_Description of the task_
Any picture must be dropped, but each line of the data should be duplicated exactly.
-- Provided information follows --
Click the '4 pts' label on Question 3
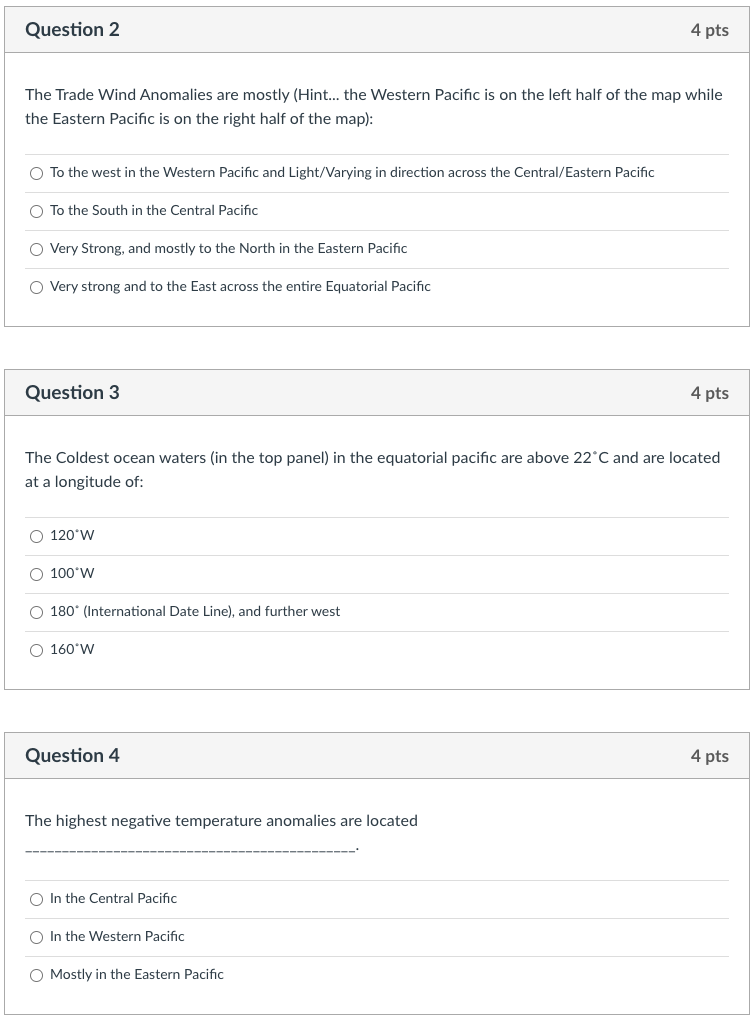Image resolution: width=755 pixels, height=1020 pixels. 711,393
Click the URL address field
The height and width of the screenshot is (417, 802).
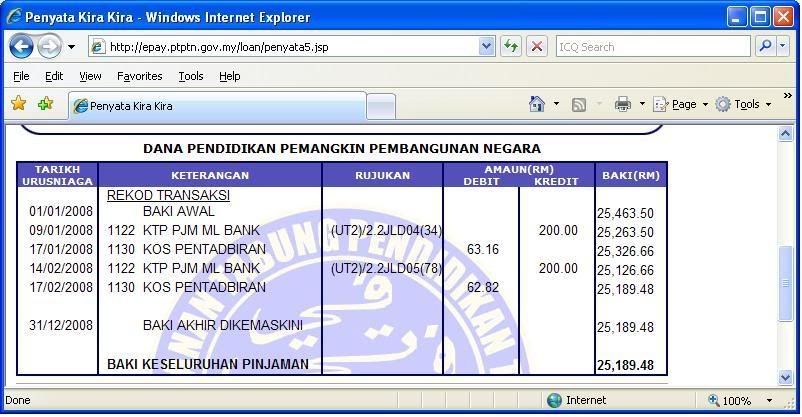click(290, 46)
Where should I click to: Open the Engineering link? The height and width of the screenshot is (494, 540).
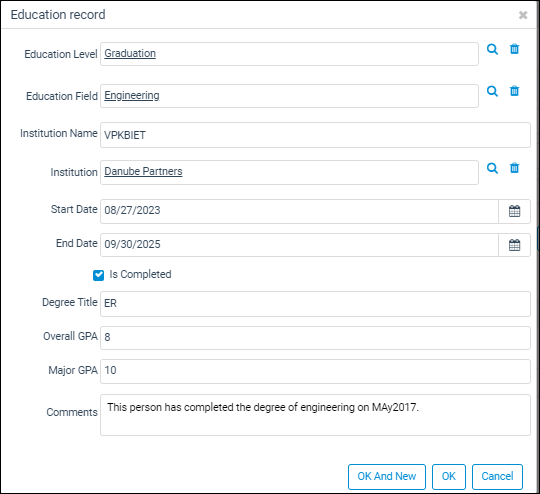point(132,95)
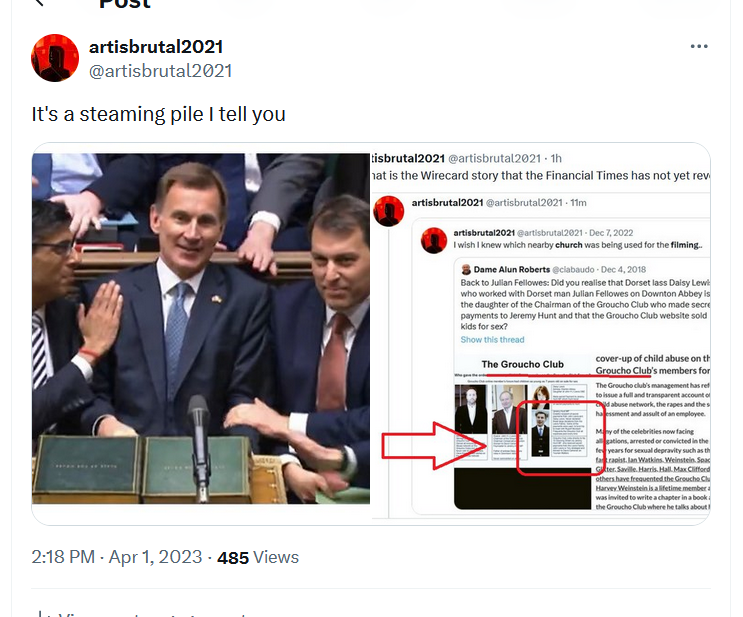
-- Provided information concluded --
_Response to the exercise_
Click the '4 pts' label on Question 3
Image resolution: width=755 pixels, height=1020 pixels. 711,393
Click the URL address field
The height and width of the screenshot is (417, 802).
click(290, 46)
Where should I click to: Open the Engineering link? The height and width of the screenshot is (494, 540).
point(132,95)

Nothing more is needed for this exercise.